C’est une décision historique. Pour la RDC comme pour le reste de l’Afrique.
« Les chefs d’État et de gouvernement qui ont participé à la réunion ont conclu qu’il y avait de sérieux doutes sur la conformité des résultats provisoires proclamés par la Commission électorale nationale indépendante avec les suffrages exprimés », indique le communiqué publié sur le site de l’Union africaine (UA). « Par conséquent, les chefs d’État et de gouvernement ont appelé à la suspension de la proclamation des résultats définitifs des élections », poursuit celui-ci. Une délégation de haut-niveau, comprenant le président en exercice de l’Union africaine, le Rwandais Paul Kagame, le président de la Commission, le Tchadien Moussa Faki Mahamat, ainsi que d’autres chefs d’État, doit se rendre « urgemment » en RDC afin de créer un consensus pour sortir de la « crise post-électorale ». Une tournure diplomatique pour signifier que les autorités RD congolaises actuelles et leurs institutions (CENI, Cour constitutionnelle, etc.) sont dessaisies de la poursuite de la conduite du processus électoral.
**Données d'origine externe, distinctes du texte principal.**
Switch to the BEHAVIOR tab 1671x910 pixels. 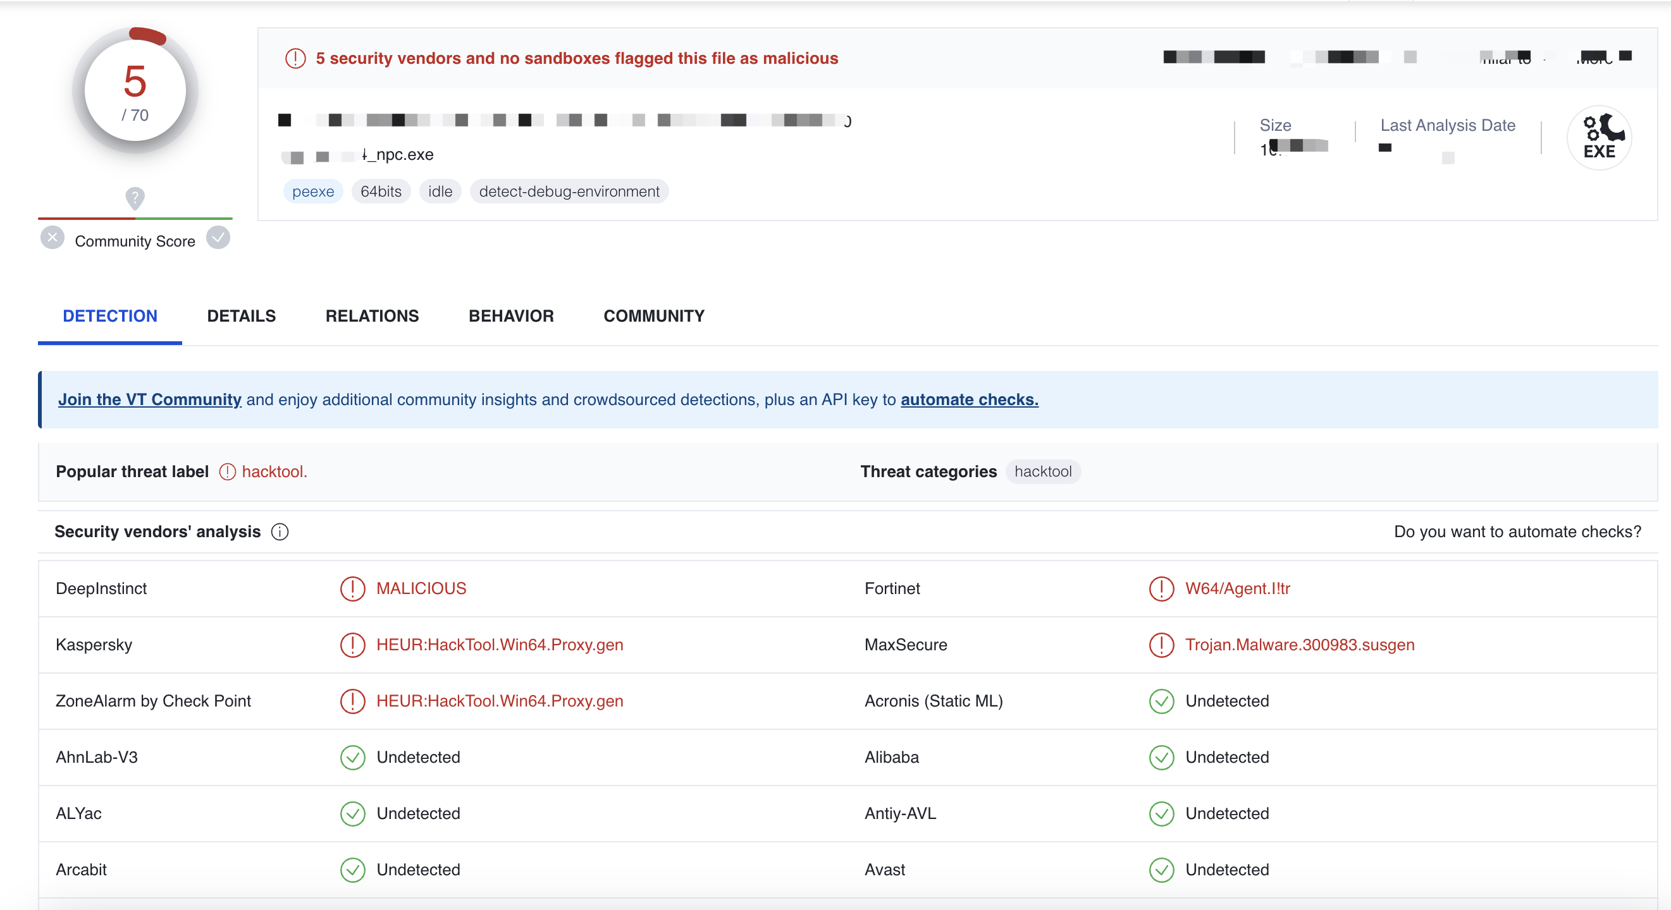pos(511,316)
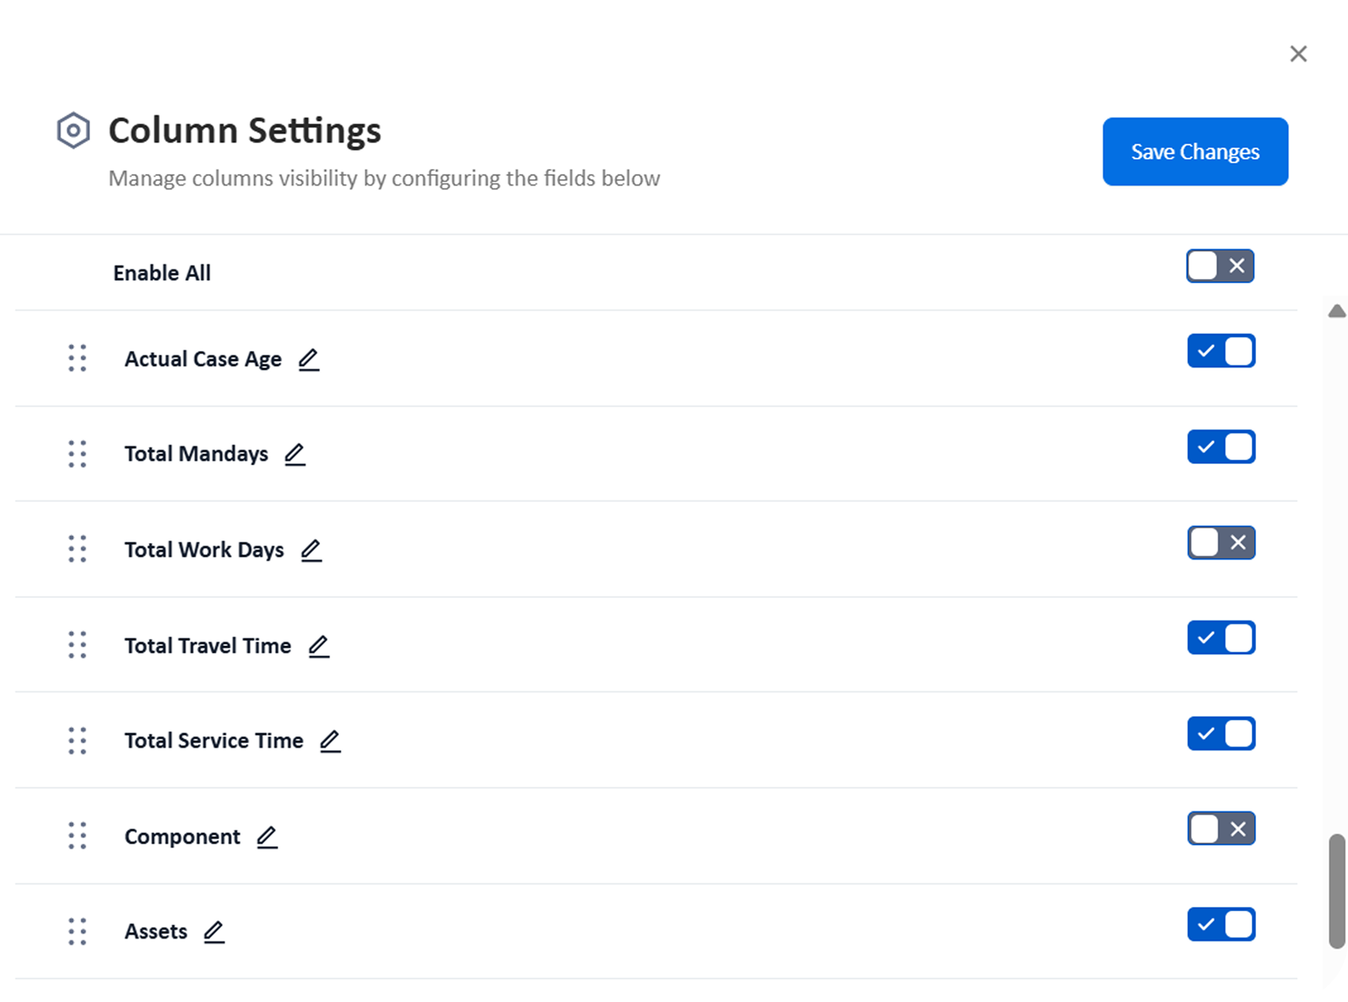The image size is (1348, 1002).
Task: Click the pencil icon next to Total Work Days
Action: point(311,550)
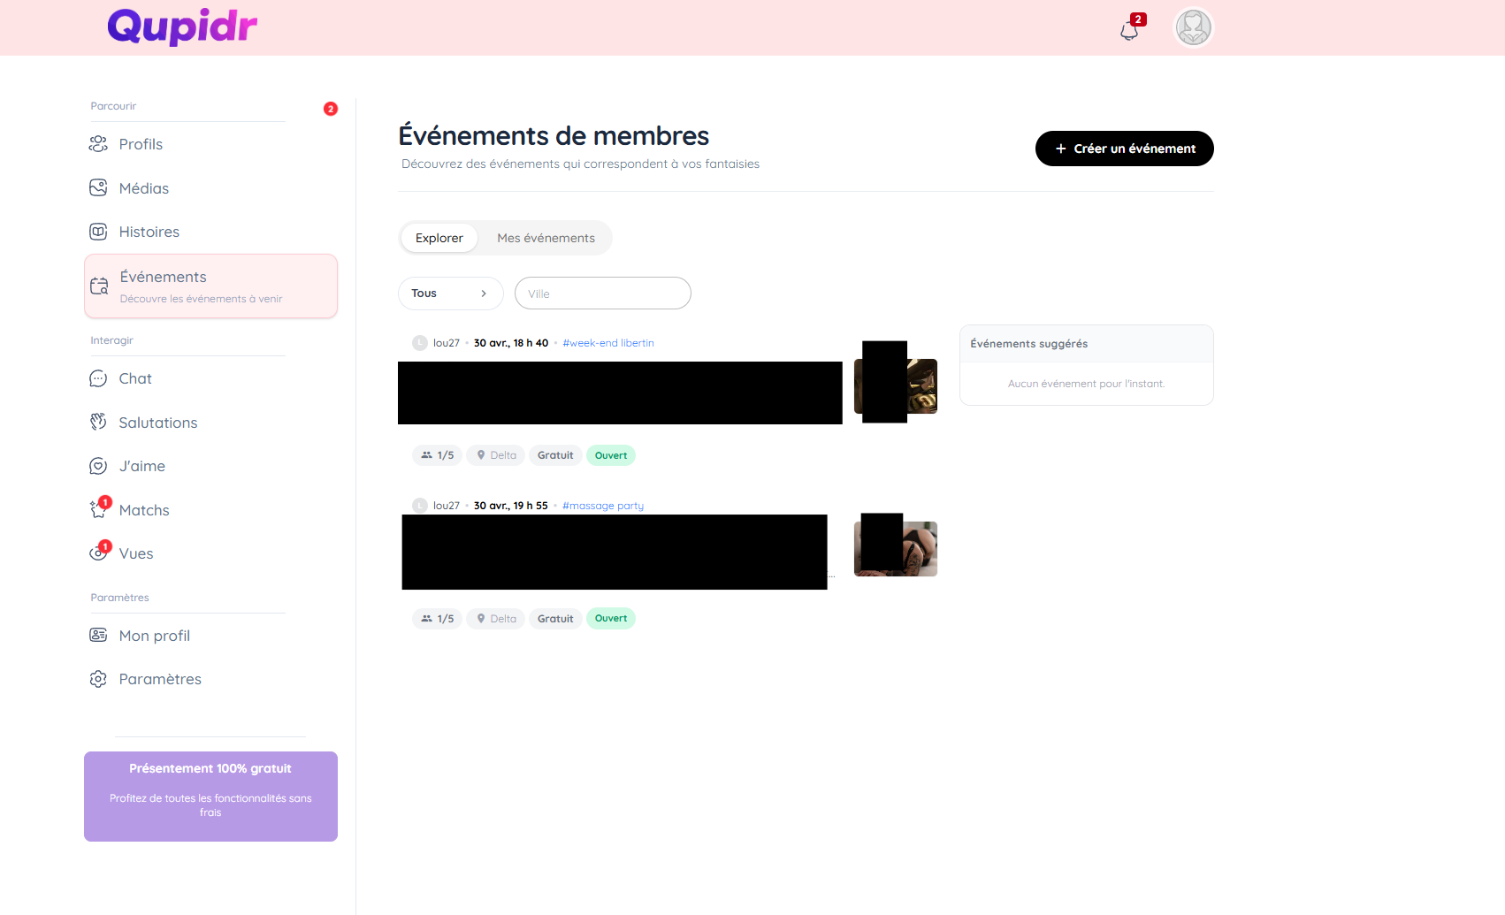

Paul Kagamé, Joao Lourenço, Alpha Condé, etc.
Cette décision a été prise à l’issue d’un huis clos entre les chefs d’Etat, auquel aucun représentant RD congolais n’a participé. Le Rwandais Paul Kagamé, président en exercice de l’Union Africaine, y a pesé de tout son poids. De même qu’un certain nombre de chefs d’Etat de la sous-région, l’Angolais Joao Lourenço, le Congolais Denis Sassou Nguesso, président en exercice du CIRGL, le namibien Hage Geingob, son homologue de la SADC, le Sud-africain Cyril Ramaphosa (qui, bien que partagé à l’origine, a fini par se ranger à l’avis de ses pairs) mais aussi le président guinéen Alpha Condé, qui s’est particulièrement engagé.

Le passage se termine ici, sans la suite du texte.